После паузы мсье Дорфман просто добавил:
– Видите ли, господин Фонтана, перед нами… очень серьезная проблема.
И поскольку я сам только что все понял, то очень спокойно ответил:
– Меня это совершенно не удивляет. При всем моем уважении, мсье, у меня такое впечатление, что нас поимели. И по полной программе.
Молчание.
Затем:
– В сущности, можно сказать и так, – заключил мсье Дорфман.
После
33
Чтобы найти работу, я, как мне казалось, был готов на все, но вот тюрьма в этот список не входила.
Я сразу понял, что не обладаю ни малейшей генетической предрасположенностью к выживанию в подобном месте. В дарвиновской генеалогии приспособляемости к тюремному окружению я располагаюсь в самом низу лестницы. Есть и другие вроде меня, которые оказались здесь по воле случая, из-за несчастного стечения обстоятельств или по дурости (лично я по всем трем причинам) и которые барахтаются как могут в глубоком ужасе. Это вроде как прогуливаться с табличкой: «Идеальная добыча: налетай!» Именно среди таких жертв «тюремного шока» и набираются первые самоубийцы.
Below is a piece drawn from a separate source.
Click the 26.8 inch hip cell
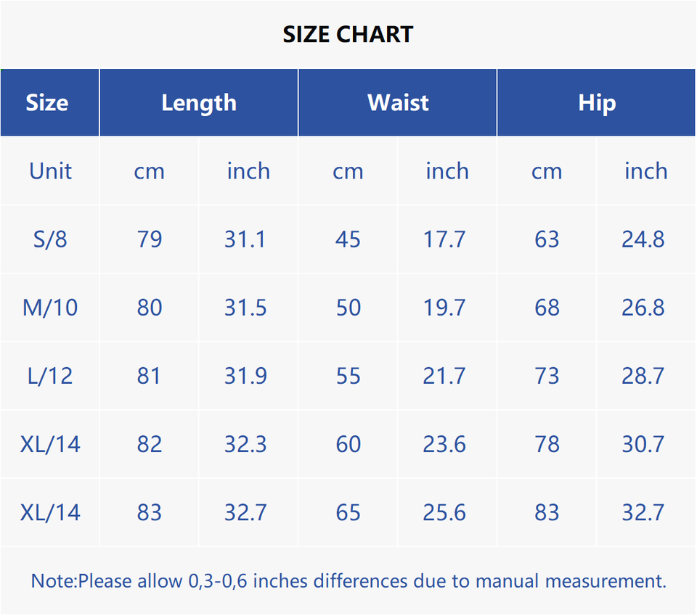The height and width of the screenshot is (616, 697). (x=643, y=308)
Достаточно сделать шаг из своей камеры, чтобы понять, к какой социальной страте ты принадлежишь: лично я отношусь к группе тех, кто немедленно получает удар кулаком в морду и из кого вытряхивают все, что еще не забрала администрация. Я даже не заметил, как этот тип приблизился: я оказался на полу с расквашенным носом. Он склонился надо мной, взял мои часы и обручальное кольцо, потом зашел в мою камеру и сгреб там все, что ему приглянулось. Поднявшись на ноги, я сказал себе, что последнее общение с Мехметом с точностью предвосхитило события моей будущей жизни, но с двумя существенными различиями: во-первых, победа переместилась в другой лагерь, а во-вторых, число потенциальных Мехметов явно превышало то, что предусмотрено для одного-единственного человека. Сражение началось не в мою пользу. Остальные глазели на меня, сложив руки. Унизительным было не только схлопотать по морде вот так, с первых же шагов; можно сказать, что нечто подобное случалось со мной с первых же дней моей безработной жизни. Нет, унизительным было оказаться жертвой действия, которое предвидели все, кроме меня. Парень, который перетряс все мое добро, просто оказался проворнее других, меня поджидавших. Он в два счета довел до моего сведения, что это место – зверинец и отныне за все придется сражаться.
С тех пор как я здесь, сюда прибыло человек тридцать новых заключенных, и единственные, кто умел за себя постоять, были рецидивисты. Стать новичком в моем возрасте не очень-то утешительно. Я заметил, кстати, что в дальнейшем поступал как другие: скрещивал руки и наблюдал за спектаклем.